Fragmento seleccionado —
----------

Comer sin sal es para mi un hábito natural desde hace varios años.
El médico me lo recomendó al observar que mi tensión subía más que el besugo por Navidad.
Mi mamá decía que había un dicho como este: “Quien come un huevo sin sal, come a su madre y a su padre si se lo dan”.
Resulta que el tal dicho procede de Salinas de San Juan, en la localidad de Saelices de la Sal, de Guadalajara.
Ahora me como uno y dos huevos sin sal, y pescado cocido, verduras, patatas fritas o cocidas sin esos granitos de sodio.
Y desde luego nunca comí a mi mamá.
La cuestión es que después de años de comer sin sal, mis papilas gustativas aprecian mucho más los sabores de los alimentos.
Mi sentido del gusto se agudizó de tal manera que ahora percibo la sal natural que tienen los alimentos.
Y según mis averiguaciones, los alimentos nos aportan por lo menos la mitad de la sal que necesita nuestro organismo.
Cinco gramos de sal, es lo que necesitamos, y los españoles parece que según las estadísticas consume el doble.

----------

Tareas pendientes —
A) Según el texto sobre comer sin sal, ¿de dónde procede el dicho del huevo sin sal?
B) Prosigue el texto sobre comer sin sal a partir de su última oración.

Registros del conjunto de datos:
----------

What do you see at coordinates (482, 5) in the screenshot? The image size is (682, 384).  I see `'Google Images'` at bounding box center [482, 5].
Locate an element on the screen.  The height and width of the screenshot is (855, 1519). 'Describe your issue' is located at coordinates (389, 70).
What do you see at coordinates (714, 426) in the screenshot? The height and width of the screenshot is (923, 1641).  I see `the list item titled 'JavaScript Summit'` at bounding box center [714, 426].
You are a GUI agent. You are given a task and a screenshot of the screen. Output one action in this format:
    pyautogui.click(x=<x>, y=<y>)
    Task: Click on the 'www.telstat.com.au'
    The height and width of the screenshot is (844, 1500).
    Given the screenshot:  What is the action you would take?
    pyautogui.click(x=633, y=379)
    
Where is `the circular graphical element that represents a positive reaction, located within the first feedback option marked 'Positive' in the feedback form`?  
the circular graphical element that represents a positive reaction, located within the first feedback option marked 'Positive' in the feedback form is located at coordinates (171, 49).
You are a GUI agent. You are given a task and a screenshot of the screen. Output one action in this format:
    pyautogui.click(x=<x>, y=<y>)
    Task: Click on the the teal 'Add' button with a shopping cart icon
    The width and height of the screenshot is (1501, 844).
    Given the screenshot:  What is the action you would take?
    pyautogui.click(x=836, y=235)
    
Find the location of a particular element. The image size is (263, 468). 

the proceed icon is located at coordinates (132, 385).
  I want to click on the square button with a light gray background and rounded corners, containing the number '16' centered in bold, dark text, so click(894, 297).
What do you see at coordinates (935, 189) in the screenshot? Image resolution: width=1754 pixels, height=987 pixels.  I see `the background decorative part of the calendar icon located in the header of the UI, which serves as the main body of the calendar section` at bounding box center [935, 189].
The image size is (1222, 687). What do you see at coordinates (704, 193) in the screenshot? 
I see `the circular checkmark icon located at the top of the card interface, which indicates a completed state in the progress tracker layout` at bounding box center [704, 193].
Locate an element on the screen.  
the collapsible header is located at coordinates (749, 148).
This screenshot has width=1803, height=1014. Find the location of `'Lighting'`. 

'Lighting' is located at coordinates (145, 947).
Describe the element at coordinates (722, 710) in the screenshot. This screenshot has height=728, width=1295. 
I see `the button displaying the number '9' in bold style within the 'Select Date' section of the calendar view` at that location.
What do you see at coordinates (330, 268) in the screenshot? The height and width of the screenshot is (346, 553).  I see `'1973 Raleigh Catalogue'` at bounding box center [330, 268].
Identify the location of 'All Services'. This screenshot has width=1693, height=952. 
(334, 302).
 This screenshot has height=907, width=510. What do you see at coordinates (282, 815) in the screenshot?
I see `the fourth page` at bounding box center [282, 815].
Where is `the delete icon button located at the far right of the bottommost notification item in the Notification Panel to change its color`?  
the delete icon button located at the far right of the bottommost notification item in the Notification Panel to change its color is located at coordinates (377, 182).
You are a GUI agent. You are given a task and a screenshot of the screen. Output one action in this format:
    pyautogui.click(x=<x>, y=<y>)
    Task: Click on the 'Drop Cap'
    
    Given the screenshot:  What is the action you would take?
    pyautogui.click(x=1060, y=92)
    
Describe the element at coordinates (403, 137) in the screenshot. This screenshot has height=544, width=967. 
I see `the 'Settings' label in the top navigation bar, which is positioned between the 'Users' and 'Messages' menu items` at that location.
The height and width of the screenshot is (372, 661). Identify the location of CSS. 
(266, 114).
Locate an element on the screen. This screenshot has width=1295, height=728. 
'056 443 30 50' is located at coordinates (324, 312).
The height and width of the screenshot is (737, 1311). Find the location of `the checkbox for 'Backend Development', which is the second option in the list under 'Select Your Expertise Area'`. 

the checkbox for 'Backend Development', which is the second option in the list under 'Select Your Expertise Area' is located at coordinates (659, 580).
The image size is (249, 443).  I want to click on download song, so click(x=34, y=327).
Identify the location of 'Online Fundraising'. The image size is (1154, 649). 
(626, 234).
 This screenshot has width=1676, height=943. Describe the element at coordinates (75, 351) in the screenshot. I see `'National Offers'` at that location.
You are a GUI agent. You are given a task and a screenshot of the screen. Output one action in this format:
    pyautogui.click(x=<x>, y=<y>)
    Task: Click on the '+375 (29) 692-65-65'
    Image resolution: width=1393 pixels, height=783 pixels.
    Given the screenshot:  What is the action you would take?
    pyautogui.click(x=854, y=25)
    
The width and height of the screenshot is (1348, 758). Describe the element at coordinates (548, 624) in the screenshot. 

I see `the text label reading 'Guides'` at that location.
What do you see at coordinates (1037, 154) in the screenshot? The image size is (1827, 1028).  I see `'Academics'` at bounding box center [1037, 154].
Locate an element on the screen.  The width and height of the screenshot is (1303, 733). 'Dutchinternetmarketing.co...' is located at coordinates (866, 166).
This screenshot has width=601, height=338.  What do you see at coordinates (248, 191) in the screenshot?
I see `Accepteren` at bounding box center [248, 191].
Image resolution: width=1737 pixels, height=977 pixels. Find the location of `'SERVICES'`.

----------

Resultados —
A) De Salinas de San Juan, en la localidad de Saelices de la Sal, de Guadalajara.

B)
El caso es que ahora un sinfín de sabores inunda mi paladar.
Disfruto y paladeo cada bocado como un manjar.
Al mismo tiempo que la reducción de sal agudiza el sentido del gusto experimento que con la vida ocurre lo mismo.
Cuando agudizo los cinco sentidos descubro que el día me ofrece un sinfín de encantos ocultos.
Descubrir cada uno de esos encantos es una tarea apasionante.
Igual que comer sin sal multiplica el placer de cada yantar, la vida con los cinco sentidos alerta convierte cada día en un gozo.
Comer sin sal me ha descubierto que poquito se necesita para ser feliz.
La felicidad está en lo pequeño, en algo tan diminuto como un gramo de sal.